Her stint as foreign minister in Modi government’s first term (May 2014 to May 2019) is remembered for its popularity, even though she was restricted by a very active Prime Minister’s office (PMO) in foreign affairs and large policy directions being shepherded by the PMO. She invested a lot of leadership capital in Twiplomacy—a trend, however, not devoid of its own set of dangers. In some cases, such risks of knee-jerk responses vis-à-vis rule of law were obvious, although she had her way because of her seniority and political weight.

Generally speaking, Twiplomacy is a neologism, which refers to the use of social media by the government, officials, and representatives for public interactions, information-sharing, and certain forms of soft power projection too. As recent years have shown, the Ministry of External Affairs (MEA), along with other ministries, has also used it for grievance-redressal with varying degrees of success. The MEA has two different sets of functions: its core diplomatic activities—pursuit of India’s national interest in bilateral or multilateral relations and negotiations—and pursuing the same in administrative activities like issuing passports, consular access and support, etc.

In both these spheres of activities, Twiplomacy—which was Swaraj’s signature style—can pose challenges, if not subjected to due rigour.

Considering the twin effects of citizen and digital diplomacy on the working of career diplomats, former British ambassador to Lebanon Tom Fletcher came up with a book carrying a rather revealing title: Naked Diplomat (William Collins, 2017). Fletcher saw it as an important, democratic and irreversible process—something that even former foreign secretary of India Nirupama Rao echoed in her speech at UNESCO, Paris, last year, while dwelling on the theme of diplomacy in the age of social media. That, however, doesn’t rule out the pitfalls of instant diplomacy as it grapples with feed and reactions in a 24-hour information cycle.

Despite such oversight, she acquitted herself well in her tenure as foreign minister. It’s befitting that S Jaishankar, a career diplomat from Indian Foreign Service (IFS) and the foreign secretary during her leadership of the foreign ministry, has now replaced her in the office.

As if it were a sign of times, there seems a certain degree of poignancy, and even miniaturisation, to last her imprints on public memory. It’s now getting compressed in tweets. Her last tweet congratulating the Prime Minister for letting her see one of her wishes fulfilled during a lifetime, namely the abrogation of Article 370, is now documented history.

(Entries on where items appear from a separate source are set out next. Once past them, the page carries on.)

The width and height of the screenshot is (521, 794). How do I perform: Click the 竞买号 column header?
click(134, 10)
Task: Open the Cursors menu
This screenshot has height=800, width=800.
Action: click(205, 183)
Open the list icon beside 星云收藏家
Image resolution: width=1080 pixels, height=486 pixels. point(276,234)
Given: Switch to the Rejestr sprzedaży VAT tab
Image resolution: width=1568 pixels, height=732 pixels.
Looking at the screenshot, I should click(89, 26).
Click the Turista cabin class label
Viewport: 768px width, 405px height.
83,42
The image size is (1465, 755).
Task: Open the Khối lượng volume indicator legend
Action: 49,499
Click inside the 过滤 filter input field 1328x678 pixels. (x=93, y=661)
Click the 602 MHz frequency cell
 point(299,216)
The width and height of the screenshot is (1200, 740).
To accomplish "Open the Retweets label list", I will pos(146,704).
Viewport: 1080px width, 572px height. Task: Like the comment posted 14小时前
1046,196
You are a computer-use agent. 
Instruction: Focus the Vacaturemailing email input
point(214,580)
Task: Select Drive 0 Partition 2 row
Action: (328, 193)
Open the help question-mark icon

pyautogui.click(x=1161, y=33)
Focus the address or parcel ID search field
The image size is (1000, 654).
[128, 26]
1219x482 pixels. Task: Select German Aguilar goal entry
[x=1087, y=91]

Perhaps it’s poetic justice that the speech that made her a household talking point had a firm commitment to abrogating 370 too, though her government’s hands were tied with a fractured verdict. Now with the clear mandate and her party firmly placed in a position of strength, she was alive to see the fulfilment of a nationalistic cause. Her parting words were of deep satisfaction, happy words to leave the world with.

And, yes, like her appearances for festivities dear to her, she never let the university professor’s advice interfere with her sense of identity. Her sindoor and bindi were as firmly placed and obvious as ever.